Rinaya "Kenapa menatapku seperti itu. Kalau kau mau ambil saja."

Dylan "Siapa yang -"

Dhika "Sudah sudah. Tidak perlu bertengkar. Kau bilang akan membahas sesuatu yang penting denganku. Ada apa?"

"oh" Rinaya minum teh yang tersedia di meja. Menelan semua makanan di mulutnya. "Bayu ada dimana?"

"....." Dhika hanya diam tidak menjawab itu. Begitu pula dengan Dylan.

Rinaya "Apa yang terjadi padanya? aku mendengar sesuatu yang buruk tentangnya. Aku tidak percaya. Jadi aku ingin tanyakan langsung padamu." Wajahnya memuram tertunduk. "Apa dia benar benar sudah meninggal?"

Dhika "Tidak ada Jasad. Tidak ada Kehidupan. Dia lenyap seperti halnya dirimu."

Rinaya "Setelah terjatuh dari tebing. Aku bangun di ranjang rumah sakit. Dokter bilang aku mengalami koma selama beberapa bulan. Setelah itu aku harus pemulihan enam bulan kedepan karena aku kengalami sedikit kelumpuhan. Siapa sangka aku bisa kembali lagi kesini. Tapi..... Bayu ..... Rasa rasanya tidak mungkin."

Dhika "Apa yang kau pikirkan?"

Rinaya "Ketika dia hilang memasuki lembah Jiwa aku sangat yakin dia baik baik saja. Jika tidak ada jasad,... mungkin saja dia masih hidup."

Dhika "Semua orang menyaksikannya. Dia lenyap bersama Serigala serigala itu."

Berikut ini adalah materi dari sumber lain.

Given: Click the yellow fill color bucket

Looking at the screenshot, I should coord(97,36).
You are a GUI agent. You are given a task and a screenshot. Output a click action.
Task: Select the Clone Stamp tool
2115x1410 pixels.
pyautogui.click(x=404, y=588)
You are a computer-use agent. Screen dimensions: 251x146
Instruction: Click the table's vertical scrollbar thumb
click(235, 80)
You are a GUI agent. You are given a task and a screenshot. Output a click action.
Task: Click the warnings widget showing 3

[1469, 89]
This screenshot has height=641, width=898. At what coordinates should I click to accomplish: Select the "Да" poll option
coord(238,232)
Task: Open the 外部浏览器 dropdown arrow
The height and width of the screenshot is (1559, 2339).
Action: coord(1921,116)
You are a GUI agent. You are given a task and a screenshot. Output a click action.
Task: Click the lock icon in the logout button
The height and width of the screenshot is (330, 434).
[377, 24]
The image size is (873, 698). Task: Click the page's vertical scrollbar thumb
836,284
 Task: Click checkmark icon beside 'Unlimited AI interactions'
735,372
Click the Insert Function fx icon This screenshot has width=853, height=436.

Rinaya menahan nafas seakan ingin menahan kata kata di tenggorokannya. "Aku akan mencarinya."

Dylan "Kenapa harus mencarinya?"

Rinaya "Sebelum itu. Aku ingin bertanya. Kira kira siapa yang memanggilku datang kesini?"

Dylan "Apa ada hubungannya dengan itu?"

Rinaya "Mungkin saja. Jangan banyak bertanya jawab saja pertanyaanku."

"....."

Rinaya "Aku dengar seorang Patih Sedang menyelidiki kasus di Bintuni. Disana aku pertama kali muncul. Haha. Kurasa mereka akan mencari aku secepatnya."